- Directed by: Jasmin Gordon
- Written by: Julien Bouissoux Jasmin Gordon
- Produced by: Brigitte Hofer Cornelia Seitler
- Starring: Ophélia Kolb Paul Besnier Arthur Devaux Jasmine Kalisz Saurer
- Cinematography: Andi Widmer
- Edited by: Jan Mühlethaler
- Music by: Mirjam Skal
- Production company: Maximage
- Distributed by: Outside the Box
- Release date: 9 September 2024 (Toronto International Film Festival);
- Running time: 80 minutes
- Country: Switzerland
- Language: French

= The Courageous =

The Courageous is a 2024 Swiss drama film directed and written by Jasmin Gordon, in her directorial debut.
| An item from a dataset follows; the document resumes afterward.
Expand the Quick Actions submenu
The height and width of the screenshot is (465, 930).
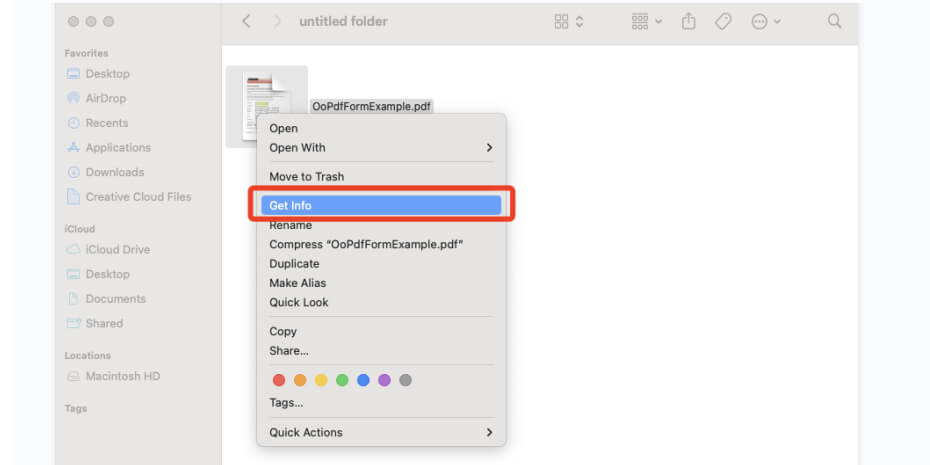[x=380, y=432]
The film premiered at the Toronto International Film Festival on 9 September 2024.

== Synopsis ==

In a small town on the edge of wild country, an eccentric and delinquent mother has had enough of the rules. Crushed by her mistakes and by a society that doesn’t give a damn —or a second chance— to people like her, she’ll do anything to prove to her children, and to herself, that she still is a good person.

== Cast ==

- Ophélia Kolb
- Paul Besnier
- Arthur Devaux
- Jasmine Kalisz Saurer

== Release ==

=== Premiere ===
The Courageous premiered at the Toronto International Film Festival on 9 September 2024. The film was released in Montreal and Québec City on 11 April 2025, following a release in Toronto on 18 April. The film was additionally released in UK and Irish cinemas in September 2025.

=== Distribution ===
On 13 February 2025, MetFilm acquired the international sales for the film, as well as the UK and Irish distribution rights to the film. On 6 March 2025, New Mountain Films acquired the Canadian distribution rights to the film.

== Reception ==
Louisa Moore of Screen Zealots wrote "This is a poignant story about inequality and socioeconomic challenges that single parents often face, especially as they exist in a world that makes it nearly impossible to get a leg up. The story challenges perceptions of motherhood and morality, too".